Zastosowałbym też treningi tempowe na dłuższych odcinkach w oczekiwanym tempie startowym na 10 km, czyli powiedzmy 2X5 km w 26-27 min. z przerwą w chodzie lub truchcie ok.10 min.
Dodałbym trening na stadionie, np.: 8-10X 400 m w szybkim tempie (jeżeli biegasz 1 km w 3:45, to może średnio 4:00/km?) z przerwą 400-800 m w truchcie.
Raz na 3-4 tygodnie pobiegłbym jakiś test na 10 km (na treningu lub na zawodach), starając się zbliżyć do tempa ćwiczonego na treningach. Nie musisz przecież na pierwszym sprawdzianie złamać 45 minut.
Od czasu do czasu zastosowałbym fartlek no i oczywiście raz w tygodniu jakieś dłuższe wybieganie w tempie komfortowym.
Ilość treningów w tygodniu zwiększyłbym minimum do czterech.
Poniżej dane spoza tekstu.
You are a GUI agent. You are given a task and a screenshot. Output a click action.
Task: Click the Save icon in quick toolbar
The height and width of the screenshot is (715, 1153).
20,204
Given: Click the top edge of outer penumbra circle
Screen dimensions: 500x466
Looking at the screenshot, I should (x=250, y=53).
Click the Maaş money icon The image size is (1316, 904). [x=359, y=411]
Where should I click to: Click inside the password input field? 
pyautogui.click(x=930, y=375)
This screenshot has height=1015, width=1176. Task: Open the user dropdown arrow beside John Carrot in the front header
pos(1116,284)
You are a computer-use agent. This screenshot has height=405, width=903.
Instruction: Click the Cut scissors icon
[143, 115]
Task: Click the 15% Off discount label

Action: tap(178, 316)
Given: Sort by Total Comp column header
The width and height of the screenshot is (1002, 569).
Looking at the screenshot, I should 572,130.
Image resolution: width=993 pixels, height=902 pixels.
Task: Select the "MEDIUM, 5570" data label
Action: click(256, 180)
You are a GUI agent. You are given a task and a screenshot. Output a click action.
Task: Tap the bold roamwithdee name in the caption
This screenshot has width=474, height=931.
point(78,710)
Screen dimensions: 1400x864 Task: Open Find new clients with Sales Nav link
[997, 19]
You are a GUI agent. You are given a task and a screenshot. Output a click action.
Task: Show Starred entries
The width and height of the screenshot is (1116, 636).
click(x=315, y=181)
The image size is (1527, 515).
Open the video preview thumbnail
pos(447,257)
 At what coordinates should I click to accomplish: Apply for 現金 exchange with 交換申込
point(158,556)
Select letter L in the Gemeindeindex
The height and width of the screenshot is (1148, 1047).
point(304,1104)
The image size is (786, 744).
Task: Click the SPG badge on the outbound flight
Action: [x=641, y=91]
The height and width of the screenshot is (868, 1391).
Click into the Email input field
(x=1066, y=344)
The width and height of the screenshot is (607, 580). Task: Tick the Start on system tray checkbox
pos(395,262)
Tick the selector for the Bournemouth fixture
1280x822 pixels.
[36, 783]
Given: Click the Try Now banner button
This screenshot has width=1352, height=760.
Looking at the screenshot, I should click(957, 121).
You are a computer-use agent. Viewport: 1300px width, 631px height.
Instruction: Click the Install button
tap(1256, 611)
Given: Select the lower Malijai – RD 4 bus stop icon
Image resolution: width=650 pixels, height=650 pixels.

Musisz też mieć świadomość, że z wiekiem Twoje poprawki nie będą już tak duże, jak 3 min. w ciągu połowy roku. Chyba orientujesz się też w zasadzie, że po ciężkim treningu następuje dzień przerwy lub trening o małej intensywności ewentualnie jakiś trening alternatywny – rower, pływanie lub spacer. Pozdrawiam i życzę powodzenia w realizacji ambitnego celu.
|
|
| | | |
|
| 2008-10-16, 18:23
dzięki! zwłaszcza za te uwagi:
„Zastosowałbym też treningi tempowe na dłuższych odcinkach w oczekiwanym tempie startowym na 10 km, czyli powiedzmy 2X5 km w 26-27 min. z przerwą w chodzie lub truchcie ok.10 min."
”Ilość treningów w tygodniu zwiększyłbym minimum do czterech.” - no tak właśnie czuję, pod następną dychę i nie tylko muszę się zdecydowanie przestawić na 4-5/tydzień.
co do 6-8 x1km po 4:20 to faktycznie robiłem to dokładnie 2-3 tygodnie temu w środku programu treningowego przy max. objętości, dawały w kość. te 2x1km po 3'45 to w nawiązaniu do jednej z wypowiedzi powyżej zamieściłem. zrobiłem je wczoraj w ramach programu. ostatni tydzień przed startem,trzeba trochę wysprzęglić;)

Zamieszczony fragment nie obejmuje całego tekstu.